BitSail is a distributed data integration engine that supports offline, real-time, full, and incremental synchronization across heterogeneous data sources — including MySQL, Hive, and Kafka. ApsaraDB for SelectDB integrates with BitSail through the SelectDB Sink connector, which writes data directly into your SelectDB instance via the Stream Load HTTP API.
Prerequisites
Before you begin, make sure you have:
-
BitSail 0.1.0 or later installed
-
An ApsaraDB for SelectDB instance with at least one cluster
-
The HTTP port and MySQL port of your SelectDB instance (see Get connection details)
How it works
The SelectDB Sink connector reads the job.writer section of your BitSail job configuration and streams data into SelectDB. Each write job:
-
Authenticates with the SelectDB instance using the credentials you provide.
-
Buffers incoming records up to the configured buffer size or until the flush interval elapses.
-
Submits buffered data to the target table via COPY INTO statements (JSON format by default) or Stream Load.
-
Retries failed writes up to the configured retry limit before the job fails.
Get connection details
To get the endpoint and port values required by the connector:
-
Log on to the ApsaraDB for SelectDB console.
-
Go to the Instance Details page of your instance.
-
On the Basic Information page, find the Network Information section.
-
Copy the VPC Endpoint or Public Endpoint value, along with the HTTP Port and MySQL Port values.
Configure the SelectDB Sink connector
Add a job.writer block to your BitSail job configuration file and set the following parameters.
Required parameters
| Parameter | Description | Example |
|---|---|---|
class |
The write connector class. Always set this to com.bytedance.bitsail.connector.selectdb.sink.SelectdbSink. |
com.bytedance.bitsail.connector.selectdb.sink.SelectdbSink |
load_url |
The endpoint and HTTP port of your SelectDB instance. | selectdb-cn-4xl3jv1****.selectdbfe.rds.aliyuncs.com:8080 |
jdbc_url |
The endpoint and MySQL port of your SelectDB instance. | selectdb-cn-4xl3jv1****.selectdbfe.rds.aliyuncs.com:9030 |
cluster_name |
The name of the cluster in your SelectDB instance. | new_cluster |
user |
The username for connecting to the SelectDB instance. | admin |
password |
The password for connecting to the SelectDB instance. | — |
table_identifier |
The target table in <database>.<table> format. |
test_db.test_table |
columns |
The column definitions for the target table, including index, name, and type. | See example below. |
Optional parameters
Write behavior
| Parameter | Default | Description |
|---|---|---|
sink_write_mode |
— | The write mode.
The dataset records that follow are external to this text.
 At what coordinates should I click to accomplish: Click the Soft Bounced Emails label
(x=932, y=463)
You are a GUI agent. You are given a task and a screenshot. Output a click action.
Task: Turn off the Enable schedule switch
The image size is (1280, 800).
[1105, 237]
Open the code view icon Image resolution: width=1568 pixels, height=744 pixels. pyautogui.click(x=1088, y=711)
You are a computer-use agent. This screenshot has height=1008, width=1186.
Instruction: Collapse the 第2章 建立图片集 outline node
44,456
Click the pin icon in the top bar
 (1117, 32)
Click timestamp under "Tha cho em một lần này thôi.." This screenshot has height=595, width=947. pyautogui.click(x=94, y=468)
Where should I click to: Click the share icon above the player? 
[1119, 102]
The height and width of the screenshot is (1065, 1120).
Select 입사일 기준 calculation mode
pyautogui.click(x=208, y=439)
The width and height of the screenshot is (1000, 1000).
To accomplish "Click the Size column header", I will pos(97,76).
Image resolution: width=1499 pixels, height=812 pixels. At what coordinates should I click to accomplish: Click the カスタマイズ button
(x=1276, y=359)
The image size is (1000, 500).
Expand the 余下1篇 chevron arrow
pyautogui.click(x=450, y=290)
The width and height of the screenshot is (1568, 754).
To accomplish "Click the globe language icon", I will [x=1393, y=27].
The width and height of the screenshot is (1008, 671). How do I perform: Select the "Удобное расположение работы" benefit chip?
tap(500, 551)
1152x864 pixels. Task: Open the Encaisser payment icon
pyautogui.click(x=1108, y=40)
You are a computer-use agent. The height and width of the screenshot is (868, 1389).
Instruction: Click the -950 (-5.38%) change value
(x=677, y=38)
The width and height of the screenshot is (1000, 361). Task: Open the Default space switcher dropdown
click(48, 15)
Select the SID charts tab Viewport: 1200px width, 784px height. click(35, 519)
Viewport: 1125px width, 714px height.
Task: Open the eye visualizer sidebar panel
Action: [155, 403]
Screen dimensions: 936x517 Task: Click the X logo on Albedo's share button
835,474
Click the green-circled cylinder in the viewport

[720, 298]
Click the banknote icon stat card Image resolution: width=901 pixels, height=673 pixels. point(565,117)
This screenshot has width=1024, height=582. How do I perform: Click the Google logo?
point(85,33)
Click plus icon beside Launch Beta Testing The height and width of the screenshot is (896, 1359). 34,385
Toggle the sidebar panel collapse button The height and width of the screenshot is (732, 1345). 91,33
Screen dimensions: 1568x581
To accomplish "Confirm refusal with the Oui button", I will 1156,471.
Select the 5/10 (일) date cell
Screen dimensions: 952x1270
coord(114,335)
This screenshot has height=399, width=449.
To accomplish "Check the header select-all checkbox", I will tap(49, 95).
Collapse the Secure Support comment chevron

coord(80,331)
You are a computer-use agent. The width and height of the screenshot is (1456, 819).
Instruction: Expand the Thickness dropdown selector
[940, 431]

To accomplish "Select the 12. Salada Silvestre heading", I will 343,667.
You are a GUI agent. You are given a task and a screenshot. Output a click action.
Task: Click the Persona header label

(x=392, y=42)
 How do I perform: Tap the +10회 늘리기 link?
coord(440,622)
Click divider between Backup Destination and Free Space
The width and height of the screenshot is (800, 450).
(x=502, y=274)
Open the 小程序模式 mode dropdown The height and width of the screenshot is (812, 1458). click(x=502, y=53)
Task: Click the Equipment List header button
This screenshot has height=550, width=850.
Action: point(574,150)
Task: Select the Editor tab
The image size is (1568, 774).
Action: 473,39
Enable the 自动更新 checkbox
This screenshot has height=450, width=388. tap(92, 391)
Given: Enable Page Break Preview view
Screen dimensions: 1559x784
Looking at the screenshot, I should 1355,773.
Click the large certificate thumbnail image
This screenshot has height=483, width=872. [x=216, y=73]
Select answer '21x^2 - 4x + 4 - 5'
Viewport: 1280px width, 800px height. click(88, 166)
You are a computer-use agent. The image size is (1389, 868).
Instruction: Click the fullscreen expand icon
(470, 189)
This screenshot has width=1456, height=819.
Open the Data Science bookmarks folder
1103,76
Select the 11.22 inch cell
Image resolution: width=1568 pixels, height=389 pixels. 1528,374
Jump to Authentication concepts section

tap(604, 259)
Set to BATCH_UPSERT to enable batch upsert mode. |
sink_flush_interval_ms |
5000 |
How often (in milliseconds) buffered data is flushed to SelectDB in upsert mode. |
sink_buffer_size |
1048576 (1 MB) |
The maximum buffer size per write, in bytes. |
sink_buffer_count |
3 |
The number of write buffers to initialize. |
sink_max_retries |
3 |
The maximum number of retry attempts for a failed write. |
sink_enable_delete |
— | Set to true to propagate DELETE events to SelectDB. |
writer_parallelism_num |
— | The number of parallel write tasks. |
Data format
| Parameter | Default | Description |
|---|---|---|
load_contend_type |
JSON |
The format used by COPY INTO statements. Valid values: CSV, JSON. |
csv_field_delimiter |
, |
The field delimiter when load_contend_type is CSV. |
csv_line_delimiter |
\n |
The row delimiter when load_contend_type is CSV. |
stream_load_properties |
— | Additional properties appended to the Stream Load URL, in Map<String,String> format. |
Import synthetic data into SelectDB
This example uses BitSail's built-in FakeSource connector to generate synthetic records and write them to a SelectDB table. Use it to verify your connector configuration before connecting a real data source.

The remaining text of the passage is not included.